[Source records]
____

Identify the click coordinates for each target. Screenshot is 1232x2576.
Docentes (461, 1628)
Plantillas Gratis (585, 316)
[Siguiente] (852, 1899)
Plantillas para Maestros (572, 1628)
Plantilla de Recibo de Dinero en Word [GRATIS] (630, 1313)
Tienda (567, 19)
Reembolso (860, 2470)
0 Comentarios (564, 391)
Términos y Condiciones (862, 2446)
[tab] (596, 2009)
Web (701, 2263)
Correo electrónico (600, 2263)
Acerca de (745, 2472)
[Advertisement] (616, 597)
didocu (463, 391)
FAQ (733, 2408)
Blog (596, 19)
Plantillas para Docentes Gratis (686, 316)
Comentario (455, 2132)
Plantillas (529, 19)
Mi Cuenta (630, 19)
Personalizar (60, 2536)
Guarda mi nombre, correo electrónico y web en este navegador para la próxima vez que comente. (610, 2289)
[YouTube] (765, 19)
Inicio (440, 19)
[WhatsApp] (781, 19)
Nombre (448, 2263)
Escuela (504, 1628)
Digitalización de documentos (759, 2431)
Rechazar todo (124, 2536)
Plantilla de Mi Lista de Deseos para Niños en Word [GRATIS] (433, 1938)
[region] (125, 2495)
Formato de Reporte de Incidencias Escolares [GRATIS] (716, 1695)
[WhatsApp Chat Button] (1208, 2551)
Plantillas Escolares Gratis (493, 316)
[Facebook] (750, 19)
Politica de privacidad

____

Could you print, exactly and with nothing else, the lines from the one containing "[Siguiente] (852, 1899)" through the last line of the records above?

Response:
[Siguiente] (852, 1899)
Plantillas para Maestros (572, 1628)
Plantilla de Recibo de Dinero en Word [GRATIS] (630, 1313)
Tienda (567, 19)
Reembolso (860, 2470)
0 Comentarios (564, 391)
Términos y Condiciones (862, 2446)
[tab] (596, 2009)
Web (701, 2263)
Correo electrónico (600, 2263)
Acerca de (745, 2472)
[Advertisement] (616, 597)
didocu (463, 391)
FAQ (733, 2408)
Blog (596, 19)
Plantillas para Docentes Gratis (686, 316)
Comentario (455, 2132)
Plantillas (529, 19)
Mi Cuenta (630, 19)
Personalizar (60, 2536)
Guarda mi nombre, correo electrónico y web en este navegador para la próxima vez que comente. (610, 2289)
[YouTube] (765, 19)
Inicio (440, 19)
[WhatsApp] (781, 19)
Nombre (448, 2263)
Escuela (504, 1628)
Digitalización de documentos (759, 2431)
Rechazar todo (124, 2536)
Plantilla de Mi Lista de Deseos para Niños en Word [GRATIS] (433, 1938)
[region] (125, 2495)
Formato de Reporte de Incidencias Escolares [GRATIS] (716, 1695)
[WhatsApp Chat Button] (1208, 2551)
Plantillas Escolares Gratis (493, 316)
[Facebook] (750, 19)
Politica de privacidad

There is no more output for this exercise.